Installation of ax-platform for bayesian search

In [None]:
!pip install ax-platform

## Import Packages

In [None]:
import numpy as np
import pandas as pd
from catboost import CatBoostClassifier
from sklearn.model_selection import train_test_split
from sklearn.metrics import classification_report, accuracy_score, log_loss, roc_auc_score
import seaborn as sns

## Import datasets

In [None]:
train = pd.read_csv("../input/tabular-playground-series-sep-2021/train.csv",index_col=0)
test = pd.read_csv("../input/tabular-playground-series-sep-2021/test.csv",index_col=0)
train.replace([np.inf, -np.inf], np.nan, inplace=True)
test.replace([np.inf, -np.inf], np.nan, inplace=True)


Percent of NaNs

In [None]:
df=train
print(df.dropna().shape[0])
print(df.shape[0])
(df.shape[0] - df.dropna().shape[0])/df.shape[0]

In [None]:
np.isnan(test).sum(axis=0)

## Feature Engineering

Extra feature column generation for better prediction output.

In [None]:
features = [x for x in train.columns.values if x[0]=="f"]

train['max_row'] = train[features].max(axis=1)
train['min_row'] = train[features].min(axis=1)
train['std'] = train[features].std(axis=1)
train['n_missing'] = train[features].isna().sum(axis=1)


test['max_row'] = test[features].max(axis=1)
test['min_row'] = test[features].min(axis=1)
test['std'] = test[features].std(axis=1)
test['n_missing'] = test[features].isna().sum(axis=1)

In [None]:
from sklearn.impute import KNNImputer
import numpy as np
from sklearn.experimental import enable_iterative_imputer
from sklearn.impute import IterativeImputer,SimpleImputer
imputer = SimpleImputer(missing_values=np.nan, strategy='mean')
#imputer = KNNImputer(n_neighbors= 1)
train[:]= imputer.fit_transform(train)
test[:]= imputer.fit_transform(test)

In [None]:
sample_solution = pd.read_csv("../input/tabular-playground-series-sep-2021/sample_solution.csv")

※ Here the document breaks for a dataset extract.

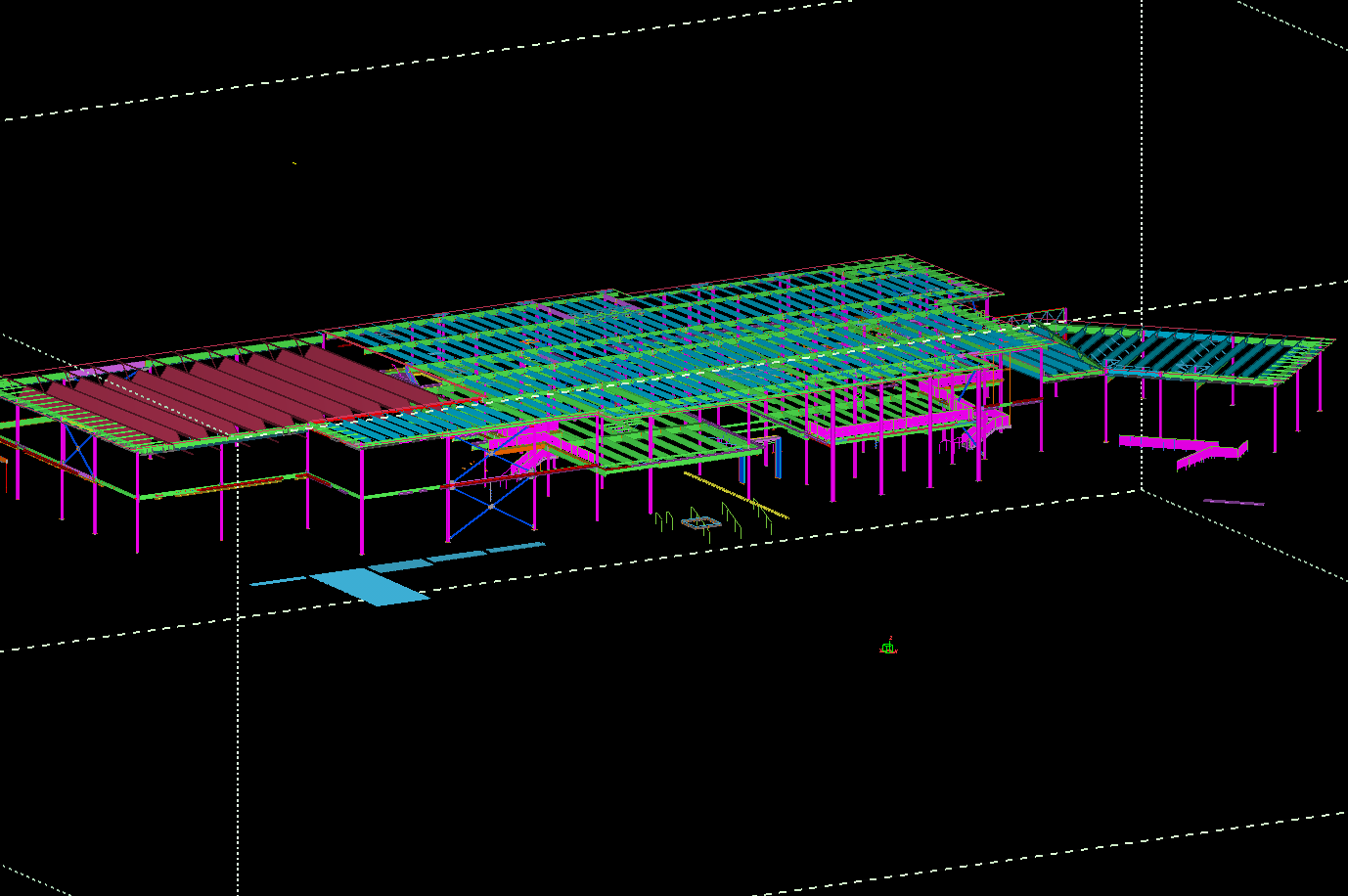This screenshot has width=1348, height=896.
Task: Select the magenta mezzanine beam right of center
Action: [x=880, y=426]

## EDA & Data Preprocessing

In [None]:
train.head()

In [None]:
train["claim"].value_counts()

In [None]:
test.head()

In [None]:
sample_solution.head()

### Get Train data Targets

In [None]:
train_targets = train.pop("claim")

In [None]:
import matplotlib.pyplot as plt
fig = plt.figure(figsize = (15, 71))
cols = train.columns.tolist()[1:119]
for i in cols:
    plt.subplot(24,5,cols.index(i)+1)
    sns.set_style("white")
    plt.title(i, size = 12, fontname = 'monospace')
    a = sns.kdeplot(train[i], color = '#f9ba32', linewidth = 1.3)
    sns.kdeplot(test[i], color = '#426e86', linewidth = 1.3)
    plt.ylabel('')
    plt.xlabel('')
    plt.xticks(fontname = 'monospace')
    plt.yticks([])
    for j in ['right', 'left', 'top']:
        a.spines[j].set_visible(False)
        a.spines['bottom'].set_linewidth(1.2)
        
fig.tight_layout(h_pad = 3)

plt.figtext(0.335, 1.02, 'Distribution of features', color = '#2f3131', fontname = 'monospace', size = 25)
plt.figtext(0.3, 1.01, 'train', color = '#f9ba32', fontname = 'monospace', size = 18)
plt.figtext(0.66, 1.01, 'test', color = '#426e86', fontname = 'monospace', size = 18)

plt.show()

In [None]:
train_targets.head()

## Feature Scaling

In [None]:
for item in train.columns:
    if abs(train[item].max()) / (abs(train[item].min()) + 10e-10) > 20:
        train[item] = np.sign(train[item]) * np.log2(np.abs(train[item]) + 1)
        test[item] = np.sign(test[item]) * np.log2(np.abs(test[item]) + 1)
    train_mean = train[item].mean()
    train_std = train[item].std()
    train[item] = (train[item] - train_mean) / train_std
    test[item] = (test[item] - train_mean) / train_std
    # Missing Value Imputation seems to have a bad effect to final results
    #train[item].replace(np.NAN, train[item].mean(), inplace=True)
    #test[item].replace(np.NAN, test[item].mean(), inplace=True)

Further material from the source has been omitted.